Monitoring

Measuring gastric residual volume (GRV) in excess of a threshold value has been used to monitor the risk for aspiration in tube-fed patients. Because the cutoff values for GRV that clearly indicate aspiration risks vary among studies, these assessments should be combined with clinical evaluation of feeding intolerance, which includes auscultation of bowel sounds and evaluation of abdominal distention.[44] Measures to reduce aspirations should be initiated when a GRV is >200 mL, and aspiration of gastric contents from any in-place nasogastric tube should be performed if anesthesia is imminent.[109]
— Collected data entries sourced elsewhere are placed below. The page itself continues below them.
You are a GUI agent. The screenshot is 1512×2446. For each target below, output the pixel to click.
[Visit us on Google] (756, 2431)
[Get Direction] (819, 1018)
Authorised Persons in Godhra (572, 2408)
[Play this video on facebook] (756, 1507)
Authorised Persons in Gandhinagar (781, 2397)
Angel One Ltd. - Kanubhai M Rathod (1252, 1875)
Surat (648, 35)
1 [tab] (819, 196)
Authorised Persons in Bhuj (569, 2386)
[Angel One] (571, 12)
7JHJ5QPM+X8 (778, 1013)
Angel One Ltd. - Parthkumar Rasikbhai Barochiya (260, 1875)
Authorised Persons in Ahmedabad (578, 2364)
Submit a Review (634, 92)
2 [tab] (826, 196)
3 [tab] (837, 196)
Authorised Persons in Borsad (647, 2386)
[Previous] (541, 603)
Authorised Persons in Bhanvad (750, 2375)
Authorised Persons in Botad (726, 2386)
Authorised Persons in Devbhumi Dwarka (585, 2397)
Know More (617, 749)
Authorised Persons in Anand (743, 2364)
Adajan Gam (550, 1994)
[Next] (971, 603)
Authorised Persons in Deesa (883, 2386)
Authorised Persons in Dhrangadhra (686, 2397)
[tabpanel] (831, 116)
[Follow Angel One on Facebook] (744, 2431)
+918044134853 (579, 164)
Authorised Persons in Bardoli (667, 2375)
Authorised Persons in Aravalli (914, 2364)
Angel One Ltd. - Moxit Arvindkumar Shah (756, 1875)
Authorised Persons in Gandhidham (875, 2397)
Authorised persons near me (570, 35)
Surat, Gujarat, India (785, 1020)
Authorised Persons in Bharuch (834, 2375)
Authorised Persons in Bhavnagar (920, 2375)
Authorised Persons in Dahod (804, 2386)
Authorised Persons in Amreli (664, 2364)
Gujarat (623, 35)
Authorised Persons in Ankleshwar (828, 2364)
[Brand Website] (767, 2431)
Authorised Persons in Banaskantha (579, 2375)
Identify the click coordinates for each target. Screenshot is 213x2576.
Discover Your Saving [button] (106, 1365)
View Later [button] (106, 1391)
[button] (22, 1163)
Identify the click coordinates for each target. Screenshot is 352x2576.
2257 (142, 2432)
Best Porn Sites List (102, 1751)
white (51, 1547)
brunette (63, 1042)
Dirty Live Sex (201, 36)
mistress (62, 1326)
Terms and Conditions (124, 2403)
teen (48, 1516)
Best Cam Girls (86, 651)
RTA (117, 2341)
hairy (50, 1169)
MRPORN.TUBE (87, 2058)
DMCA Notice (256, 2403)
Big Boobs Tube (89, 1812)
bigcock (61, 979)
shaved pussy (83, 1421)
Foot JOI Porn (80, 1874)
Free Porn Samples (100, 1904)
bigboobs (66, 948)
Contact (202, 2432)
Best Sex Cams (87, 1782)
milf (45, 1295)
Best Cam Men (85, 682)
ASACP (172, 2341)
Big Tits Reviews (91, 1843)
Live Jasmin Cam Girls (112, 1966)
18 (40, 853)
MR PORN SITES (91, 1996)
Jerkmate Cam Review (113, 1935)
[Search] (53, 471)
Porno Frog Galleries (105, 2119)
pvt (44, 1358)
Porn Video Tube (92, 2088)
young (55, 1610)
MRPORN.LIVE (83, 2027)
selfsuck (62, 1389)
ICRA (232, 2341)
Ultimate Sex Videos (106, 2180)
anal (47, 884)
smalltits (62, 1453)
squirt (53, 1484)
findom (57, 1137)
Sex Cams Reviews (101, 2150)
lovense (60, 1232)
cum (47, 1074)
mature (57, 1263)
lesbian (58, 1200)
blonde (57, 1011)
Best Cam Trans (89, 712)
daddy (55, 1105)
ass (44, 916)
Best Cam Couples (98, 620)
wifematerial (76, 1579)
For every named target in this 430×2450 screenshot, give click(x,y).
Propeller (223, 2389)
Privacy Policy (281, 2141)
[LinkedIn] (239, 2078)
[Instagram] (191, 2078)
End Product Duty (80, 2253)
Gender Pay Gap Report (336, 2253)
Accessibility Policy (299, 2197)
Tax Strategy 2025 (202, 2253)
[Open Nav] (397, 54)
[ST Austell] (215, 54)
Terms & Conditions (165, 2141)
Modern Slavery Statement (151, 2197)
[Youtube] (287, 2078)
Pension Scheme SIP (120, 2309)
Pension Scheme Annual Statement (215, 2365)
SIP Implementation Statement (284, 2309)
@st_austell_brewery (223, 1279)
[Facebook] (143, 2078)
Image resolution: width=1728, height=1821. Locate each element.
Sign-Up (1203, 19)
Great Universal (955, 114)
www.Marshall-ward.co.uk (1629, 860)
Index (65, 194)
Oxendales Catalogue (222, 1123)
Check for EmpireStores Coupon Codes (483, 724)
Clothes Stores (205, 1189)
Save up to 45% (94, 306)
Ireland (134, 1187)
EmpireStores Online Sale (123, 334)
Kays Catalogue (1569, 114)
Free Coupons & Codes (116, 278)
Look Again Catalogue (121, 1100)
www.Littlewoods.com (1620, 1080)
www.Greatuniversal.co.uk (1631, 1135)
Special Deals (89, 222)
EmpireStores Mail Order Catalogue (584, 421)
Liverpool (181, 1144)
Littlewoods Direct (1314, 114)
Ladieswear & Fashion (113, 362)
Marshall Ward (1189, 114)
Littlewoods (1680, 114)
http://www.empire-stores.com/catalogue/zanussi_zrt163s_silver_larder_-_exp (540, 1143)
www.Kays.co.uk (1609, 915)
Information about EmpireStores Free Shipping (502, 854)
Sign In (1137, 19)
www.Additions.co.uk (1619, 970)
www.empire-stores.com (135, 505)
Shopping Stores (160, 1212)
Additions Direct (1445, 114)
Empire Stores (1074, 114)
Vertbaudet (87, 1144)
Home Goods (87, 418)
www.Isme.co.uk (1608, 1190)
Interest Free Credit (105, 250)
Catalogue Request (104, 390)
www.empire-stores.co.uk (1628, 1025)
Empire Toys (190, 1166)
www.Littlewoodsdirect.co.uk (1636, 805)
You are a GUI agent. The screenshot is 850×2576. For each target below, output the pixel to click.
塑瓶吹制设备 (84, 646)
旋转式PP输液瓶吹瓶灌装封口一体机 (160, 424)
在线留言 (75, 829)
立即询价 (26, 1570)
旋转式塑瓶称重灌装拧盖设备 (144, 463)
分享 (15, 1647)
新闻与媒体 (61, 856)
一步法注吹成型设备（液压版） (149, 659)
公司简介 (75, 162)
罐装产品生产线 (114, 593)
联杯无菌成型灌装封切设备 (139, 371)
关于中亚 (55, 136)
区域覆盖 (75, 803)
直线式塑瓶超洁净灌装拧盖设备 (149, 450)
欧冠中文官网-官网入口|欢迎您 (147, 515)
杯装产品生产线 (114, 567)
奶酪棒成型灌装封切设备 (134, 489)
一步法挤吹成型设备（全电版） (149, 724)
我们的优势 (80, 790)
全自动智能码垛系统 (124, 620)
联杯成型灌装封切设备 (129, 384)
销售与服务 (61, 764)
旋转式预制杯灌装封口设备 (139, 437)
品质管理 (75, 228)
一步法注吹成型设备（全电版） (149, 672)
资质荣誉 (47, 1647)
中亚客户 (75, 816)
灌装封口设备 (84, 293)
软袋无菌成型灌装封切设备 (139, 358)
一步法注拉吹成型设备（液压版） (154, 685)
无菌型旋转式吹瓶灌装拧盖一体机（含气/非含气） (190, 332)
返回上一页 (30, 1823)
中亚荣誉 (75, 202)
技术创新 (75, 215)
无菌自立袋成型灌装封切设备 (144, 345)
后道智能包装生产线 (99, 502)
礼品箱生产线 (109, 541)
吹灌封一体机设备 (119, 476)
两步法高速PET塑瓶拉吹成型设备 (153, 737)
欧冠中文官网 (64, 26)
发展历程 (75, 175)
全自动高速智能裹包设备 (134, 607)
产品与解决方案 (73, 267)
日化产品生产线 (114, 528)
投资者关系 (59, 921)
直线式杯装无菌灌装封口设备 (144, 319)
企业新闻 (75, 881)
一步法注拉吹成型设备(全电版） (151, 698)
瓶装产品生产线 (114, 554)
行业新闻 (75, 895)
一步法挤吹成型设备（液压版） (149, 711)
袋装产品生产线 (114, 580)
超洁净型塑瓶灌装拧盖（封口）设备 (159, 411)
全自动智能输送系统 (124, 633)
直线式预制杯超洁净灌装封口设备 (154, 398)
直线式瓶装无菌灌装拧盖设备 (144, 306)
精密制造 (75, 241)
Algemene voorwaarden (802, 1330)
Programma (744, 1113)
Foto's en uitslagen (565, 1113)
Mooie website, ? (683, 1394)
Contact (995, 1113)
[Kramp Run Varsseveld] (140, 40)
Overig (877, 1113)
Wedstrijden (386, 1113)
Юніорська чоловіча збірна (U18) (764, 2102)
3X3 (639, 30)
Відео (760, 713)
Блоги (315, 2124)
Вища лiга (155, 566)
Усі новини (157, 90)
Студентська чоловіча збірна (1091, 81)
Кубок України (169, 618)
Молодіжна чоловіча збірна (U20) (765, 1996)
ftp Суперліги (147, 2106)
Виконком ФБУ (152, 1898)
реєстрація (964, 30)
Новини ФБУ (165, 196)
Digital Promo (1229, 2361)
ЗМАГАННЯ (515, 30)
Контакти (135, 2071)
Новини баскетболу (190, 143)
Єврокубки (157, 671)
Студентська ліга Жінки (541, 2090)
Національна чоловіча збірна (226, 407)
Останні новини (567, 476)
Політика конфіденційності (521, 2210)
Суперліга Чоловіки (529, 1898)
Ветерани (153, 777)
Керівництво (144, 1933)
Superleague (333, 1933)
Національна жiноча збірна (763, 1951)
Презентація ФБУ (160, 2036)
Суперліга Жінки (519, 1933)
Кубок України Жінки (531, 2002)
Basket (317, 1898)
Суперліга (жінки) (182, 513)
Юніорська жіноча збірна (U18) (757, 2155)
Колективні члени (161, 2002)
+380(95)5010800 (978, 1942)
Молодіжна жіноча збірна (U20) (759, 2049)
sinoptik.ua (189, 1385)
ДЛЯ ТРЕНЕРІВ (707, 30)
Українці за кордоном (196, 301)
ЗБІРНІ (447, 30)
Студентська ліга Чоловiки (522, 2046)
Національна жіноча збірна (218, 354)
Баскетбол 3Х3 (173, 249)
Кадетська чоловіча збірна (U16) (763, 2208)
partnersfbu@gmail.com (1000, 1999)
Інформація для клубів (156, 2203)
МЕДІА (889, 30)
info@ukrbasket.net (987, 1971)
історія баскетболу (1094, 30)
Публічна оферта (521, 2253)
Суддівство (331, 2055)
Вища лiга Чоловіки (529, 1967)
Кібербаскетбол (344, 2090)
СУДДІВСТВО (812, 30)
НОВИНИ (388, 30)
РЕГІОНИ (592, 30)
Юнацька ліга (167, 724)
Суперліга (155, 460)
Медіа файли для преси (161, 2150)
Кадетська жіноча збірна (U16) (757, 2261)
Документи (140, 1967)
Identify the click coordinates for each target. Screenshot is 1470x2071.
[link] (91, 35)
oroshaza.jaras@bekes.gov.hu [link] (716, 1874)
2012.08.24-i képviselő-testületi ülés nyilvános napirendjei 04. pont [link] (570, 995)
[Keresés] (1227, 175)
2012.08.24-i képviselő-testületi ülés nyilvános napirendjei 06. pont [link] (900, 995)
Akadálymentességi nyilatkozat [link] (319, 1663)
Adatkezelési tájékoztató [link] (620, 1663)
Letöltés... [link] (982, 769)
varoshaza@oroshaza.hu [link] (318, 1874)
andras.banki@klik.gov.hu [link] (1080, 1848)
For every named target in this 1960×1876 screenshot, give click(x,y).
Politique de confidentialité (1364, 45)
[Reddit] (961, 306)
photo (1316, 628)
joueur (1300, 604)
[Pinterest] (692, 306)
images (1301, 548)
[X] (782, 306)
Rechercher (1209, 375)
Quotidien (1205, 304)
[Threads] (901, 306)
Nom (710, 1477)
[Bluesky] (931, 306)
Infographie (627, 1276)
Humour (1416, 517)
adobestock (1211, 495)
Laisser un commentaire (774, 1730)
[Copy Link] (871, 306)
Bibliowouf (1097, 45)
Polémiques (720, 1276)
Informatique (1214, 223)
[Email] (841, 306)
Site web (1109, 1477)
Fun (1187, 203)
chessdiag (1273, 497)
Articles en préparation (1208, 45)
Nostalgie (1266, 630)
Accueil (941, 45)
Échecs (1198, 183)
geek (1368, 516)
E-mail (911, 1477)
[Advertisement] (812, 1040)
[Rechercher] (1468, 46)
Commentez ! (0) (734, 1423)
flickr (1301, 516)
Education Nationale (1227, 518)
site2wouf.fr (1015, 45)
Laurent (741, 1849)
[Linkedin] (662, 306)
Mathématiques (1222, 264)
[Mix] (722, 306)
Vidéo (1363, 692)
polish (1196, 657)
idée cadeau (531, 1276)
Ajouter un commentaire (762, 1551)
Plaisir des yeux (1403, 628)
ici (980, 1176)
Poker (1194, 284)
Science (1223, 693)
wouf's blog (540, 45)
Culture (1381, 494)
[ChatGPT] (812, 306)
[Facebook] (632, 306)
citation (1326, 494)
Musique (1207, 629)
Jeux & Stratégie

The quality of evidence regarding measurement of GRV and its effect on parameters such as mortality, pneumonia, and length of stay is uncertain, and it is difficult to draw conclusions about the value of GRV in the clinical setting.[110]​ The practice of not monitoring GRV was not inferior to routine monitoring in regard to the outcome of ventilator-associated pneumonia in 452 intensive care unit (ICU) patients randomized in a noninferiority, open-label, multicenter trial conducted in adults requiring invasive mechanical ventilation for more than 2 days and given enteral nutrition within 36 hours after intubation at nine French ICUs.[111]​ Furthermore, in one study of 61 patients receiving mechanical ventilation and continuous enteral feeding, measurement of residual gastric volume by suctioning was inaccurate.[112]

The Society of Critical Care Medicine (SCCM) and the American Society for Parenteral and Enteral Nutrition (ASPEN) do not endorse using GRV as part of routine monitoring in the ICU.[113]​ The European Society for Clinical Nutrition and Metabolism (ESPEN) does suggest delaying commencement of feeding if GRV is >500 mL in a 6-hour window but also acknowledges SCCM/ASPEN guidelines regarding routine monitoring.[114]​ Clinicians should consider these guidelines within the context of the individual patient, particularly in those at high risk for aspiration, who have ileus, esophageal dysfunction, or gastroparesis.

Because of the inert character of barium, long-term reactions and late toxicities are not usually expected, and complete radiologic clearance is the norm. There are no extensive data on long-term complications from massive barium aspiration, but case reports suggest that abnormalities can be seen on high-resolution computed tomography scan up to 1 year later.[108] Therefore, it is reasonable to obtain follow-up chest imaging during the year after barium aspiration.